To address the reviewer’s concern and avoid any ambiguity, we have added a sentence in the caption of Figure 1 to clarify this: “As explained in Appendix F, the two-layer illustration also reflects how we treat q/k, v/o, and FFN layers as consecutive layers when applying the network percolation step in Transformers.”
Question 3: Llama-130M underperforms older models such as BERT[1] on GLUE. Why?
Reply: Thank you for raising this point. We believe the observed difference is primarily due to differences in training budgets and evaluation settings and an inherent advantage of BERT model:
- In our article, the LLaMA-130M model was only pretrained for 40k steps, while in the original BERT paper, the model was pretrained for 1M steps, which is 25× more iterations. This naturally leads to a performance gap.
- The GLUE results reported in the BERT paper are based on fine-tuned models, while in our work, we report zero-shot evaluation.

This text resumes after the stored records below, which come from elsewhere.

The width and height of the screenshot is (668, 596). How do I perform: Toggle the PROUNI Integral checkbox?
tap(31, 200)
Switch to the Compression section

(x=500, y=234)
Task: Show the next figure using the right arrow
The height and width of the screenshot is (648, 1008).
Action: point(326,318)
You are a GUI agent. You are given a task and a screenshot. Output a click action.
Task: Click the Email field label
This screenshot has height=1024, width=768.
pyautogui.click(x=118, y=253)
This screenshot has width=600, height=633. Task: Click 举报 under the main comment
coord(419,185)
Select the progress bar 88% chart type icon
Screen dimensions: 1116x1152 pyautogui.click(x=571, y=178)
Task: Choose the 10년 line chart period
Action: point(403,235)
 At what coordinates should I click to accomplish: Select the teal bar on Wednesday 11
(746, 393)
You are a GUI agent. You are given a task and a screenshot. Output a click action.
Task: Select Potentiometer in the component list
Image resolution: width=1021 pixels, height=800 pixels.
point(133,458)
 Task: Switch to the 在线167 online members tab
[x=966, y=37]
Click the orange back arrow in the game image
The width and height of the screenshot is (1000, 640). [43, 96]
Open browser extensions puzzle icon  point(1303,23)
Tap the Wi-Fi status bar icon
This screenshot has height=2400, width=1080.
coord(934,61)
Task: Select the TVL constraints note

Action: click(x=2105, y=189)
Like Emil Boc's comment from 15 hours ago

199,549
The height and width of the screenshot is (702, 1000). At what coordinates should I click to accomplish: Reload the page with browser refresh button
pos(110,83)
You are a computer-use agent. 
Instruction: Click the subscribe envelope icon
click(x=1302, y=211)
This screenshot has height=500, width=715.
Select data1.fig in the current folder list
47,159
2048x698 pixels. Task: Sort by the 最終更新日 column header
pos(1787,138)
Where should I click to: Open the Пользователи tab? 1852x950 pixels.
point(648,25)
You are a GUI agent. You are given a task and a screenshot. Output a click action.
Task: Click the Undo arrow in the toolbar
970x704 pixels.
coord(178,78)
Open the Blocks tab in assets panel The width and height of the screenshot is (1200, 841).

- More importantly, BERT is the bidirectional encoder, so each token attends to the entire sequence—an advantage for classification and other tasks that require global context. In contrast, decoder‑only models such as LLaMA process tokens left‑to‑right, making them naturally stronger at generative tasks like open‑ended text generation.
: ITOP computes how many links have been involved during the whole dynamic sparse training process.
: MCC gives a single score between -1 and 1. Towards 1 indicates perfect prediction, towards -1 indicates total disagreement, and 0 means predictions are random guessing.
[1] Do we actually need dense over-parameterization? in-time over-parameterization in sparse training. S Liu, L Yin, DC Mocanu, M Pechenizkiy. ICML 2021
Thank you to the authors for their response, which has adequately addressed my concerns. I will adjust my score accordingly. Additionally, I recommend that the authors include their reply to Weakness 3 in the appendix for the benefit of future readers.
This paper proposes a novel methodology for dynamic sparse training in the context of high sparsity regime. The proposed method was studied and demonstrated on various architectures. It is worth highlighting that it obtains impressive results and competitive performance with dense neural networks training for language modelling, a task and architecture (LLaMA family) which is very scarcely studied in the dynamic sparse training literature. The rebuttal addressed most of the reviewers’ concerns. All four reviewers unanimously recommended acceptance. Addressing the concerns raised in the reviews and including the rebuttal discussions in the final version will improve the paper quality even more.